== Text passage ==
The Westpac-Melbourne Institute consumer sentiment index rose 1.5% in July, up to 108.8 from 107.2 in June.
The biggest bounce back was seen in the category 'Family finances versus a year ago', which jumped 4.6% on the month for an index reading of 93.7.
However, more people expect economic conditions over the next five years to worsen, with that category down 3.1% on the month, albeit still at generally confident levels for an index reading of 110.5.
Westpac's chief economist Bill Evans said the survey was conducted from 5 to 9 July, which was during Sydney's latest lockdown but prior to tightening restrictions.
"Confidence has held up overall despite a sharp fall in NSW as other states – notably Victoria and Western Australia – recorded strong bounce-backs from COVID-related disruptions in June," Mr Evans said.
"The main takeaway is that concerns around the current virus outbreak and associated restrictions in NSW are not spilling over to the rest of the country. This contrasts with Victoria’s 'second wave' outbreak in August last year which weighed heavily on sentiment across the rest of the country."
Mr Evans said consumer confidence could be increasingly contingent on COVID lockdowns.
"It seems likely that at the time of the survey many respondents may have been expecting a shorter lock-down period than is now being mooted," Mr Evans said.
"Ominously, that suggests confidence in Sydney and NSW could fall significantly further if lockdown measures are unsuccessful or slow to act in containing the outbreak.
"Notably, sentiment in the state was much weaker through July-September last year (averaging around 88) when the COVID situation in NSW was much less threatening."
What about property sentiment?
Quite often the biggest financial decision anyone will make in their lifetime is buying a home.
Mr Evans said there was a "disconnect" between lockdowns and house price expectations.
"The 'time to buy a dwelling' index lifted from 96.1 to 96.9. This still leaves the Index down substantially (26.5%) from its peak in November 2020," he said.
"The consistently weaker reads likely reflect concerns about the impact of sharp price increases on affordability, especially amongst prospective first home buyers and owner occupiers.
"Notably, the index for Sydney only dipped 1% in July, suggesting a degree of disconnect between general concerns about the economic outlook and the effect of lock-downs, and attitudes towards the housing market.
"That disconnect is further underscored by the Westpac Melbourne Institute Index of House Price Expectations which increased by 0.3% to a very bullish 158.3 reading nationally, including a 0.4% increase to 152.8 in NSW.
"Reopening 'euphoria' drove an even stronger result for Victoria, up 4.4% in the month to 163; the state index is now 6.7% above NSW."
===
== Dataset entries ==
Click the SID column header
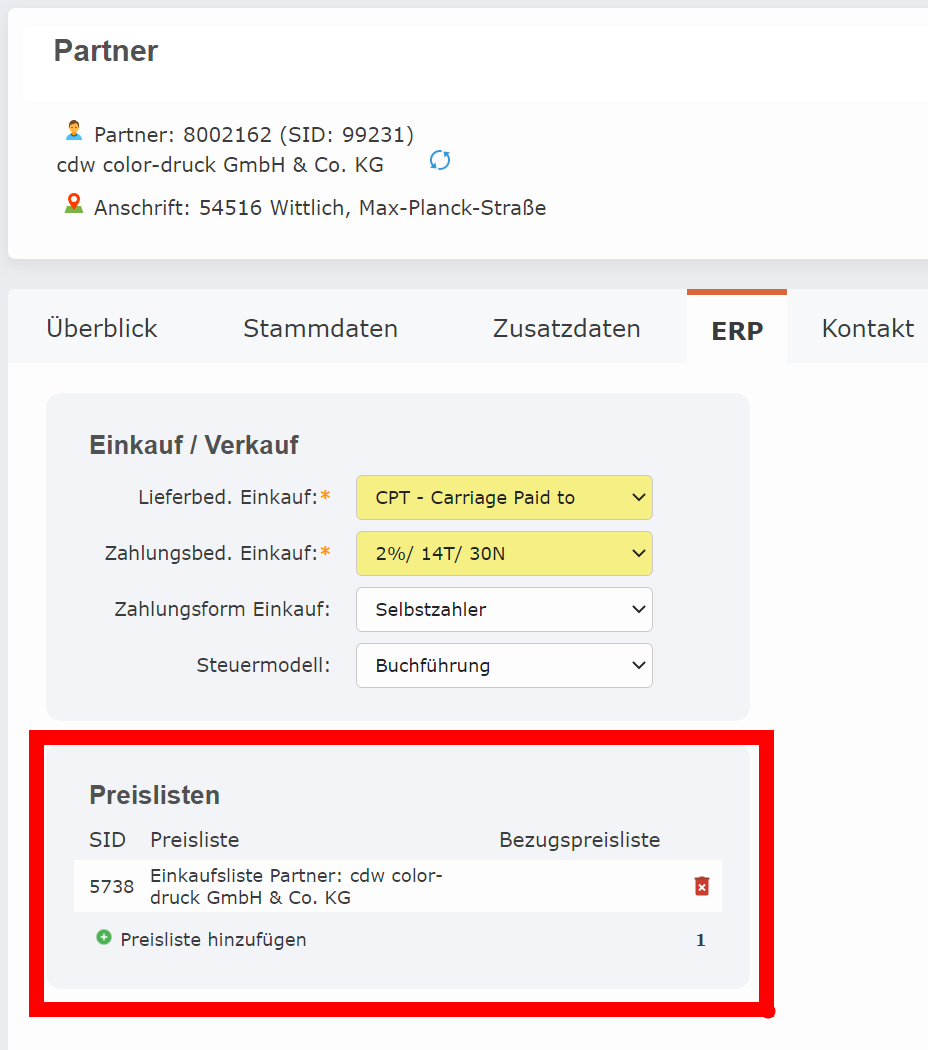Viewport: 928px width, 1050px height. tap(107, 839)
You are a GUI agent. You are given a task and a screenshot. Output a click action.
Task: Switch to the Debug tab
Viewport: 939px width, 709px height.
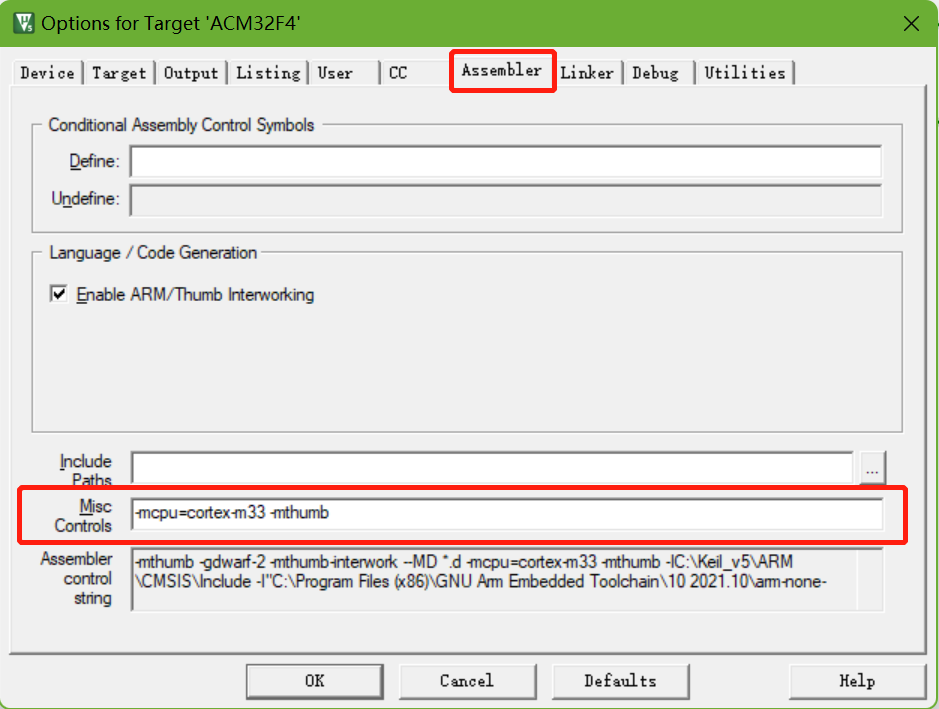[655, 73]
===
_Exercise set_
• a. In the consumer sentiment report, what national reading did the Westpac Melbourne Institute Index of House Price Expectations reach?
• b. Do these statements agree with the consumer sentiment report? Answer yes or no for each and quote the deciding words. (i) The survey was carried out from 5 to 9 July. (ii) The 'time to buy a dwelling' index fell in July. (iii) The index for Sydney dipped 1% in July.
• c. Write out part of the consumer sentiment report again, substituting "housing costs" for "affordability". Begin at the words "What about property", and stop after "and owner occupiers.".

_Solutions_
• a. 158.3

• b.
(i) Yes: "the survey was conducted from 5 to 9 July"
(ii) No: "The 'time to buy a dwelling' index lifted from 96.1 to 96.9"
(iii) Yes: "the index for Sydney only dipped 1% in July"

• c.
What about property sentiment?
Quite often the biggest financial decision anyone will make in their lifetime is buying a home.
Mr Evans said there was a "disconnect" between lockdowns and house price expectations.
"The 'time to buy a dwelling' index lifted from 96.1 to 96.9. This still leaves the Index down substantially (26.5%) from its peak in November 2020," he said.
"The consistently weaker reads likely reflect concerns about the impact of sharp price increases on housing costs, especially amongst prospective first home buyers and owner occupiers.